This program has evolved and grown into the Program by Design (PBD) project. This site is now out-of-date and remains only for historical purposes. Please instead go to the PBD site for up-to-date information.

Our project grew out of our frustration at teaching introductory college courses and observing the poor quality of high school computer science preparation many students had. Indeed, we found that students who had taken high school computer science were often worse off than those who hadn't. Instead of merely complain about this phenomenon, we set out to work with high schools to address it. Over a decade later, ours is one of the most successful high school outreach programs, with adoption at numerous schools and universities across several continents, and over 95% approval ratings for our workshops.

Over the years, we have expanded our vision. We are on a mission to turn Computing and Programming into an indispensable part of the liberal arts curriculum. Computing and Programming teach skills just as fundamental as, and closely related to, essay writing in English and problem solving in mathematics. Below we outline some of the highlights of our approach. To learn more, please look at our materials and consider attending one of our free summer workshops.

Addressing the “Blank Page” Syndrome

One of most pressing problems that the beginning student of programming (or of any other creative art) encounters is what we call the Blank Page Syndrome: the student, given a problem statement, confronts a blank page...and doesn't know how to begin. Some students attempt to piece together a program by trial-and-error, often unable to offer a rationale beyond “Well, it seems to work...” for what their program really does or why it does that. Equally often, they stare helplessly at the blank sheet and conclude they must not be qualified for this discipline.
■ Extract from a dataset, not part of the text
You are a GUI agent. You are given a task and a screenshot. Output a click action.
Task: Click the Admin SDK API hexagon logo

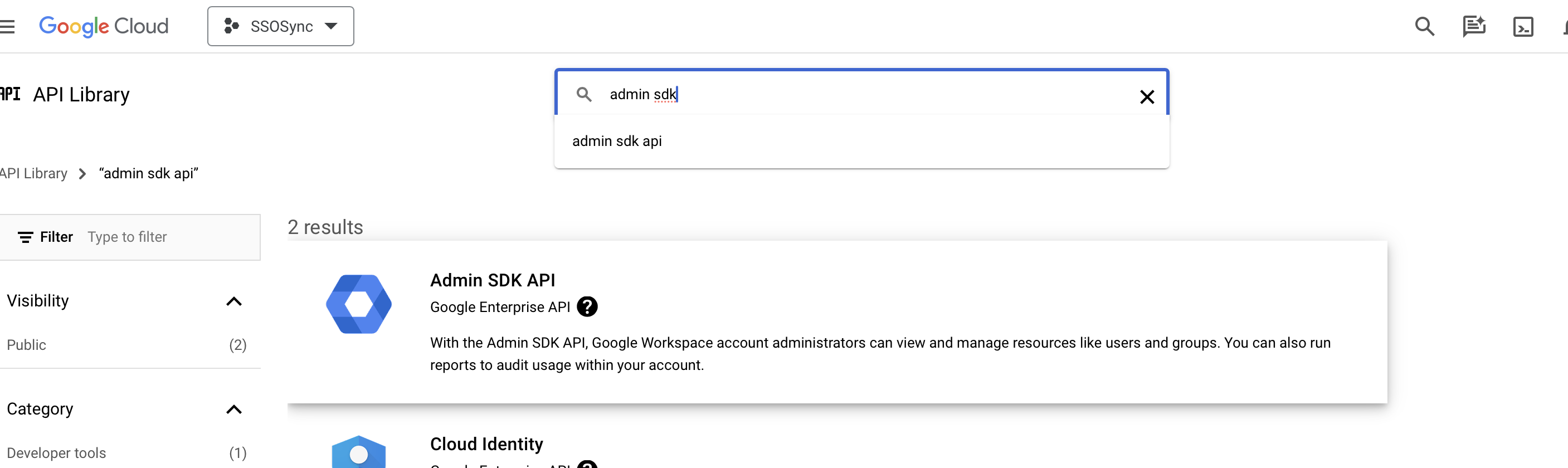(x=358, y=304)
We have therefore devised a multi-step design recipe. The recipe begins by asking the student to examine the problem statement and extract information about available data. It then leads them through a sequence of steps, some mechanical and others creative, to obtain an understanding of the program's behavior in stages, starting with its black-box behavior and progressing into its internal structure.

Responding to “My Program Doesn't Work!”

This design recipe is useful not only to write programs but also to diagnose them.
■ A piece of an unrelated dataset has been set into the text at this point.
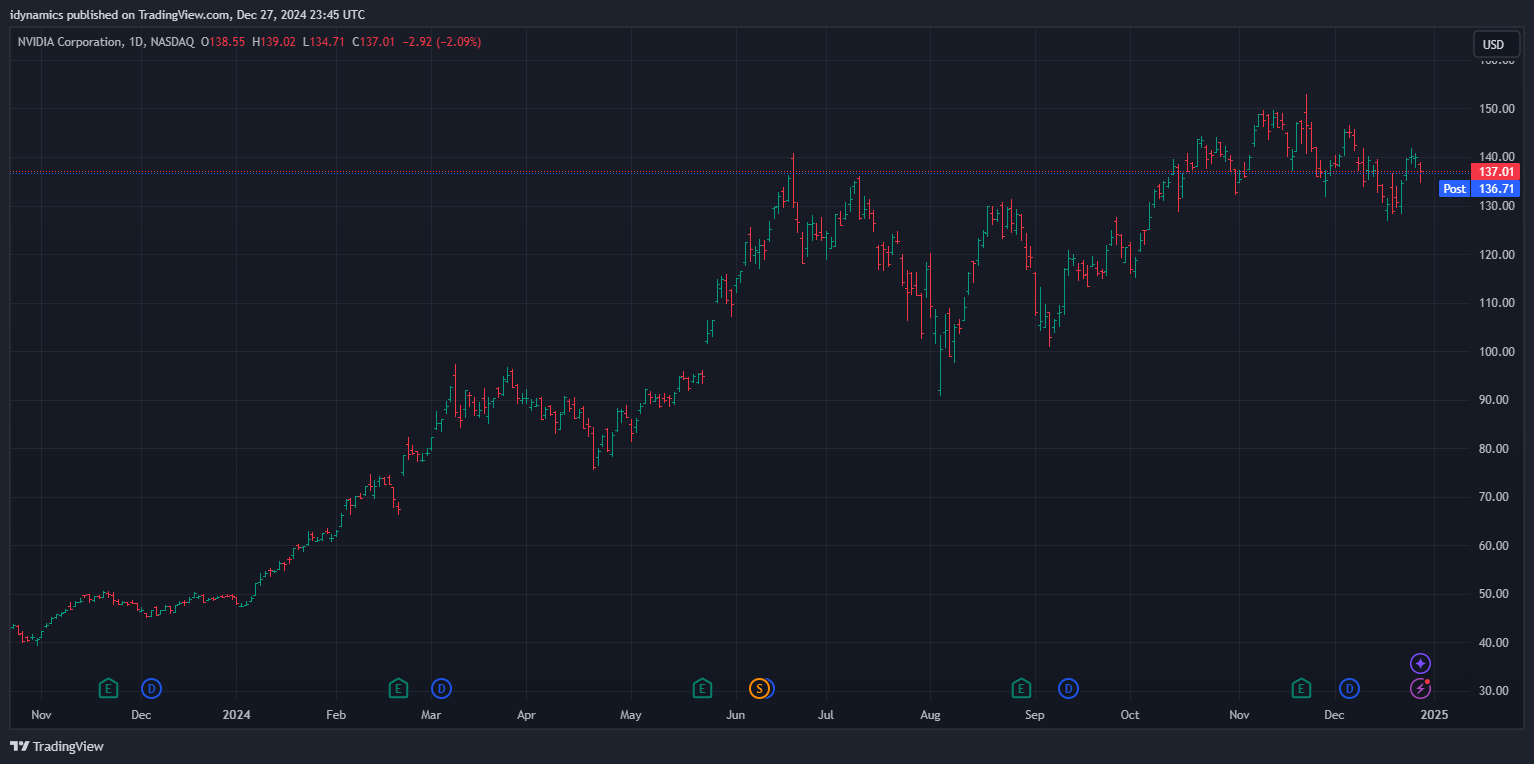Image resolution: width=1534 pixels, height=764 pixels.
Task: Click the 2024 label on time axis
Action: (237, 715)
Some teachers have great difficulty helping students whose programs “don't work”; others fire up a debugger. We have observed over the years that often, when a student has an incorrect program, the error is not in the program but in the student's understanding—something the debugger cannot detect or fix. But when the only artifact the student produces is the program, it is difficult to examine where their misunderstanding lies. The debugger is, therefore, a symptom, not a solution.

Our multi-step recipe offers a diagnostic to determine where the student first went wrong. We often find that, once that stage has been corrected, the student has no difficulty working through the remaining steps to arrive at a correct solution. The recipe also offers a valuable grading rubric because there are more useful artifacts to evaluate. Finally, the sequence of steps make it easy to distinguish the student who understood the problem but made a small error from the one who did not understand the problem but happened to get lucky. The program alone does not reveal this.
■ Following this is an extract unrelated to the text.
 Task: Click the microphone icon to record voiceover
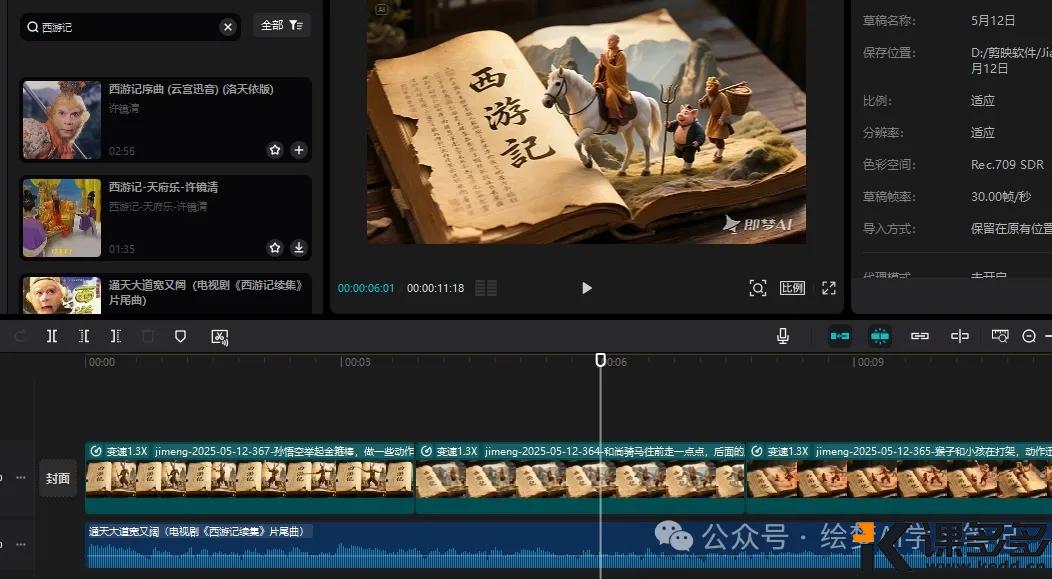pyautogui.click(x=783, y=336)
Making Graphics and Animation Educational

Teachers are often caught in a bind between bland-but-educational material and flashy content of questionable value. We have spent several years developing programming language and programming environment support for an algebra of images. This enables students to write programs rich in graphics and even animation using just what they know from basic algebra—and to reinforce their knowledge of algebra in the process. Teachers who cover both math and computer science courses find this combination highly synergistic.

Emphasizing Testing

Testing is a valuable—even essential—skill for all programmers. Indeed, it is even a profession in its own right. Yet most computer science courses and curricula pay only perfunctory attention to testing, and are often very sloppy in its application: for instance, a student who writes tests after writing the program misses the point of testing (do you see why?). In contrast, testing is an integral part of our design recipe, and we have been preaching “test-first development” long before it was popularized by industrial practices such as Extreme Programming (though we're certainly glad to be validated by them!).

Growing Languages

Every programming textbook introduces a programming language in stages. Likewise, standarized curricula (such as that of the AP Exam) often introduce language subsets. Yet programming environments fail to reflect this gradual process, instead plunging students into complex and confusing languages where programs that should be considered erroneous instead compute (often with unpredictable answers), and vice versa.

We have not only defined—based on several years of careful observation of student errors in labs—a series of pedagogic language subsets, we have also built programming environment support to enforce them, obeying the principle that at every level, the error messages never depend on knowledge that the student does not yet have. The result is a much more gentle and encouraging learning environment. In turn, as students progress through the levels, explicitly upgrading their level in the environment, they have a real sense of accomplishment that cannot be attained simply by turning pages in a book.

Defining Transitions

We argue that many attempts to improve computer science education have failed because they define courses while ignoring their transitions. For instance, if an introductory course does not clearly articulate how it interfaces with the rest of a curriculum, it is more likely than not to fail over the long term. We have therefore articulated transitions from the beginning to subsequent courses—most notably in the form of a year-long sequence that transitions from Scheme to Java.

Providing a Program of Study

Though we began with the goal of tackling the high school-college interface, we have long since grown our program in both directions. We now have under development or already published materials suitable for upper-level undergraduate and even introductory graduate students in particular areas of computer science. At the other end, we have made our material more accessible to younger high school students, and even have collaborators successfully using it with middle schoolers.